Can you recast the lines below as a JSON list of strings, one string per line, skipping blank lines and leaving out the pictures?

Word and element location records –
-- start --
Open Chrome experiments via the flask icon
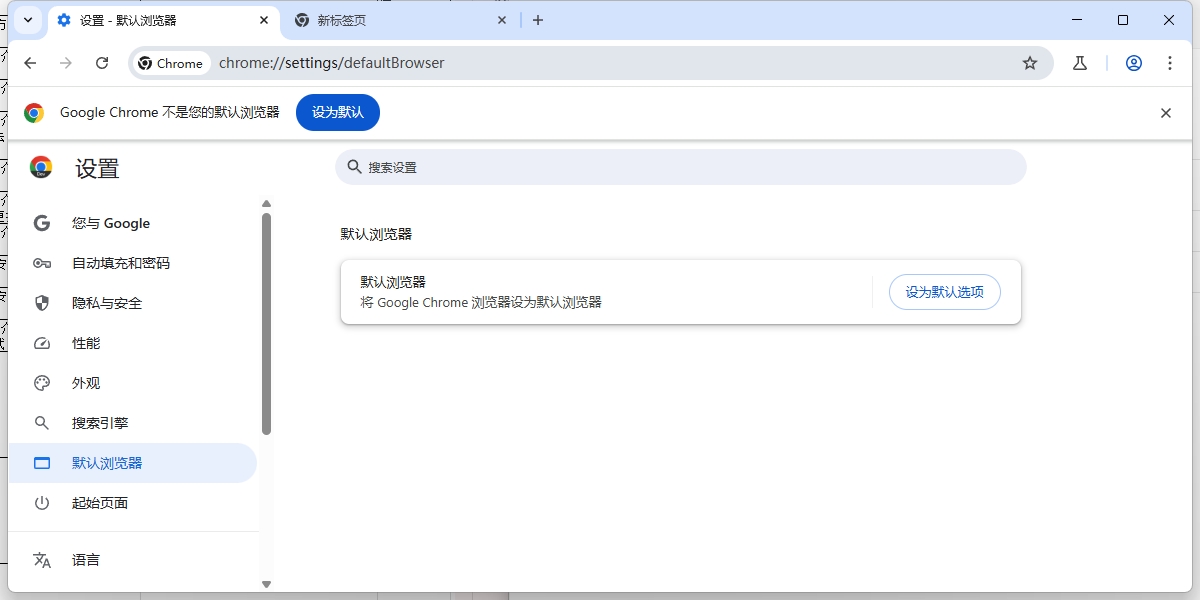The height and width of the screenshot is (600, 1200). click(x=1079, y=62)
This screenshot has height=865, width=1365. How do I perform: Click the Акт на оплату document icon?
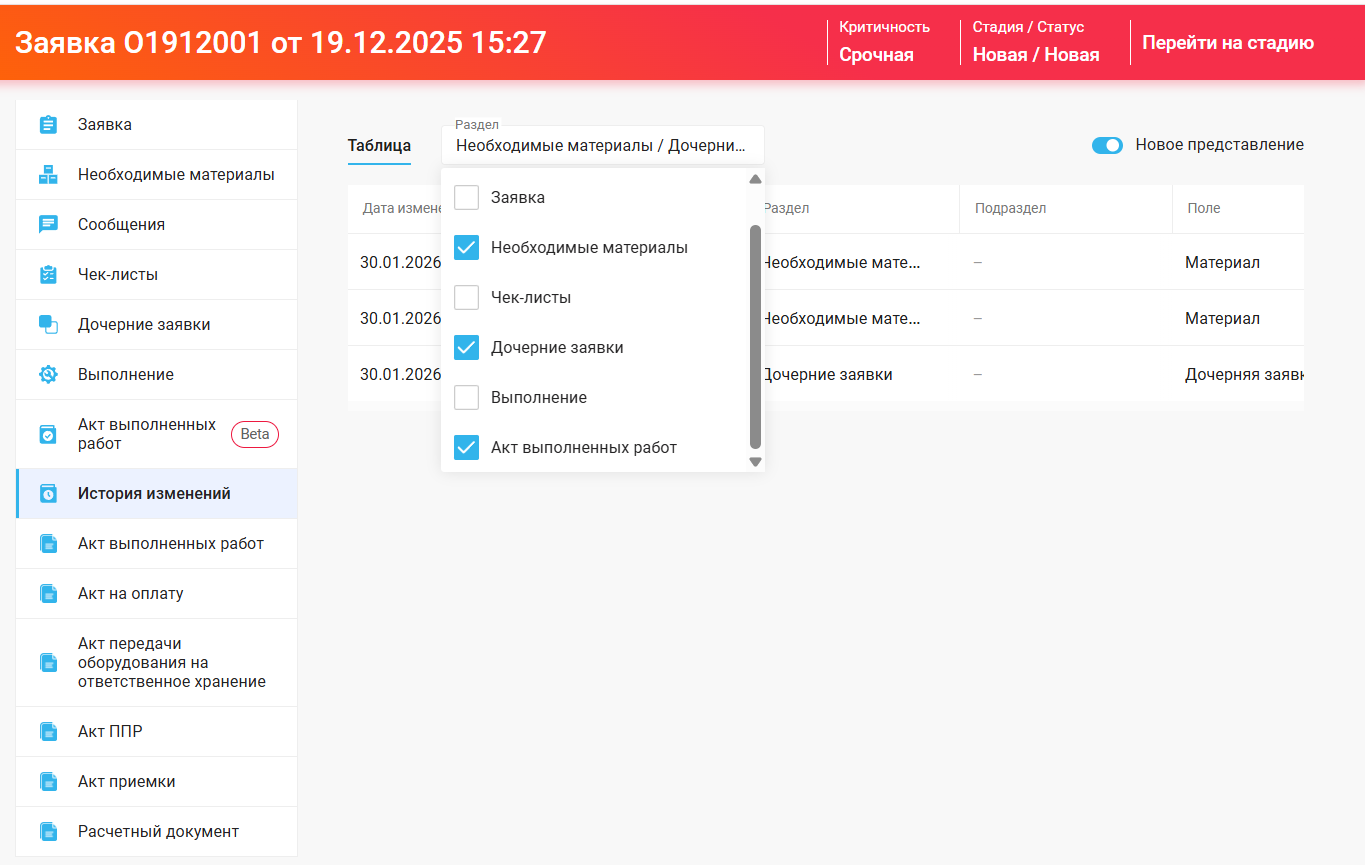(48, 594)
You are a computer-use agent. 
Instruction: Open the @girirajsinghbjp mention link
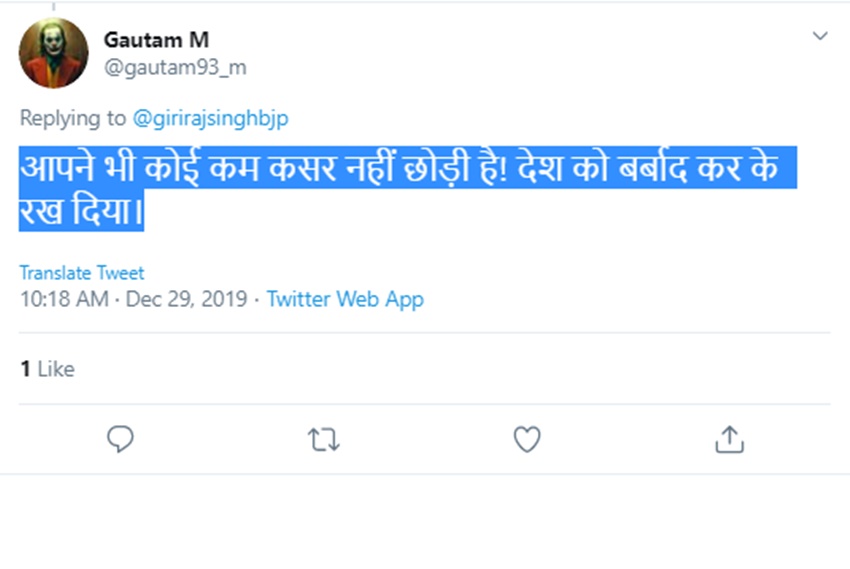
-- end --
Written response –
[
  "Open Chrome experiments via the flask icon",
  "The height and width of the screenshot is (600, 1200). click(x=1079, y=62)",
  "This screenshot has height=865, width=1365. How do I perform: Click the Акт на оплату document icon?",
  "(48, 594)",
  "You are a computer-use agent. ",
  "Instruction: Open the @girirajsinghbjp mention link"
]